Viernes 5 de junio de 2026
La reconocida cadena de gimnasios Energy Club confirmó el cierre definitivo de todas sus sedes, poniendo fin a sus operaciones tras enfrentar una compleja crisis financiera durante los últimos años.
La empresa informó la decisión a través de un comunicado oficial, donde explicó que solicitaron su liquidación luego de realizar diversos intentos para mantener la continuidad del negocio.
Según detallaron, durante este período impulsaron reestructuraciones financieras, búsqueda de nuevos inversionistas, aportes de capital, ajustes operacionales y un proceso de reorganización judicial, medidas que finalmente no lograron evitar el cierre.
“Este es el punto final de un largo proceso”, señalaron desde la compañía, lamentando el impacto que tendrá la medida en sus socios y colaboradores.
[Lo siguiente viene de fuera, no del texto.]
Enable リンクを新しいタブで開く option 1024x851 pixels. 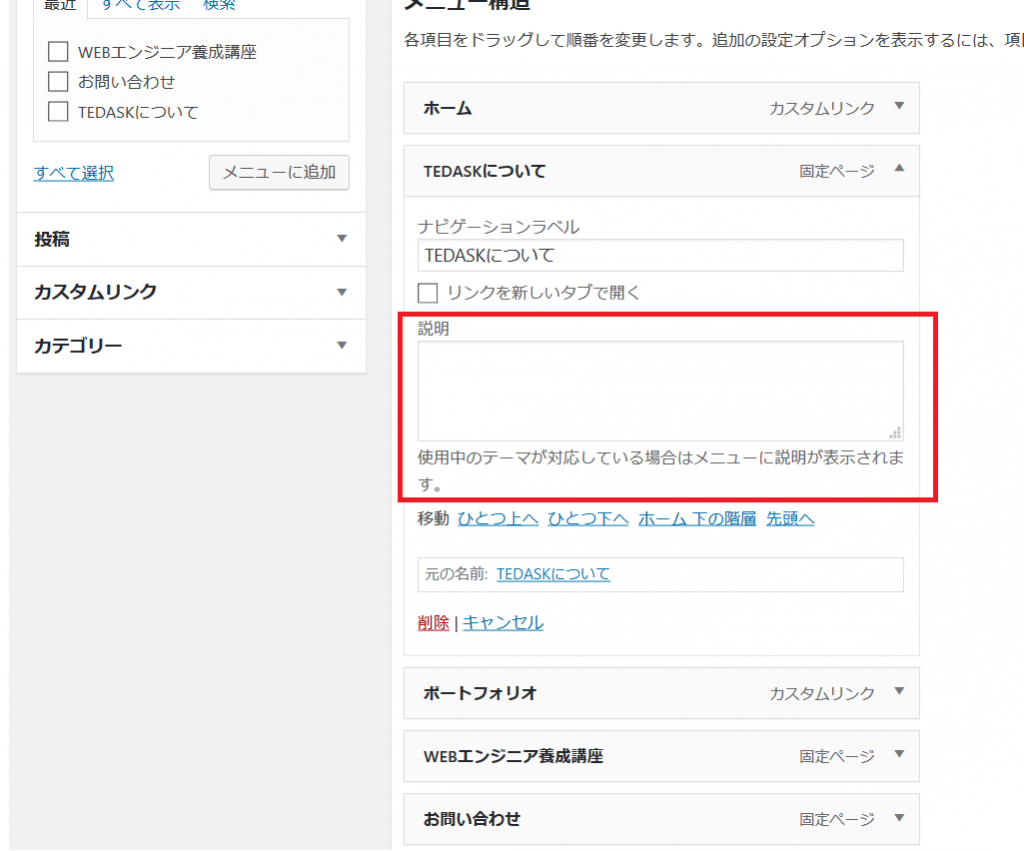point(428,293)
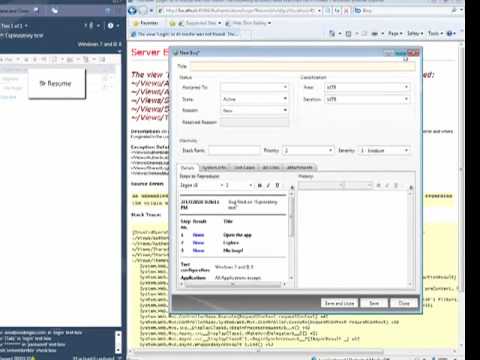
Task: Click the Save and Close button
Action: 339,303
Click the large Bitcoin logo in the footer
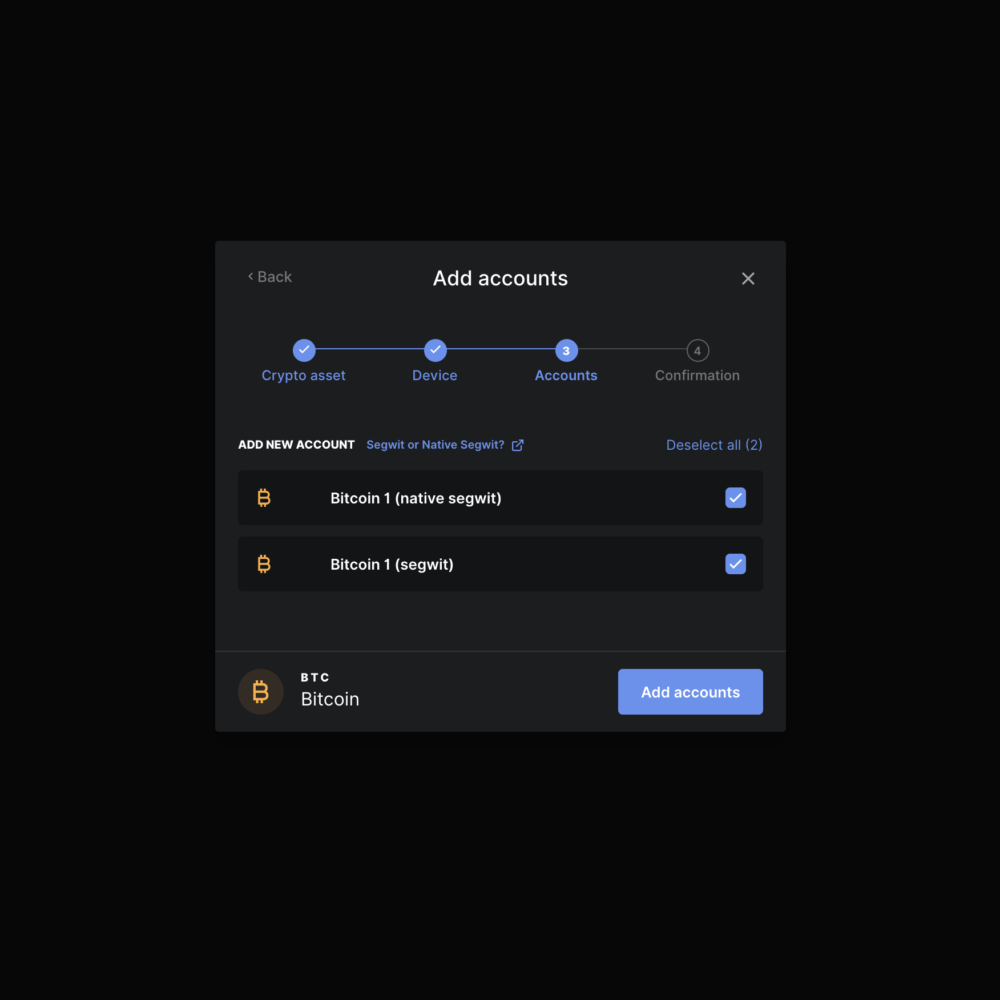Screen dimensions: 1000x1000 261,692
Las razones detrás del cierre de Energy Club
Desde la cadena explicaron que el complejo escenario respondió a una serie de factores que afectaron a la industria fitness durante los últimos años.
Entre ellos mencionaron las consecuencias del estallido social, la pandemia, los extensos cierres de gimnasios, una recuperación más lenta de lo esperado, el alza en los costos operacionales y un mercado más competitivo.
La situación económica de Energy Club se había profundizado durante el último tiempo. En 2025, la empresa logró un acuerdo de reorganización judicial, sin embargo, los problemas continuaron.
Durante abril de 2026, Banco Bci solicitó la liquidación de la compañía debido al incumplimiento del plan acordado, en medio de deudas relacionadas con cotizaciones previsionales, impuestos y compromisos pendientes con Tesorería.
Con esta decisión, Energy Club pone fin a su historia en Chile, afectando a sus usuarios y trabajadores, quienes deberán buscar nuevas alternativas tras el cierre de sus instalaciones.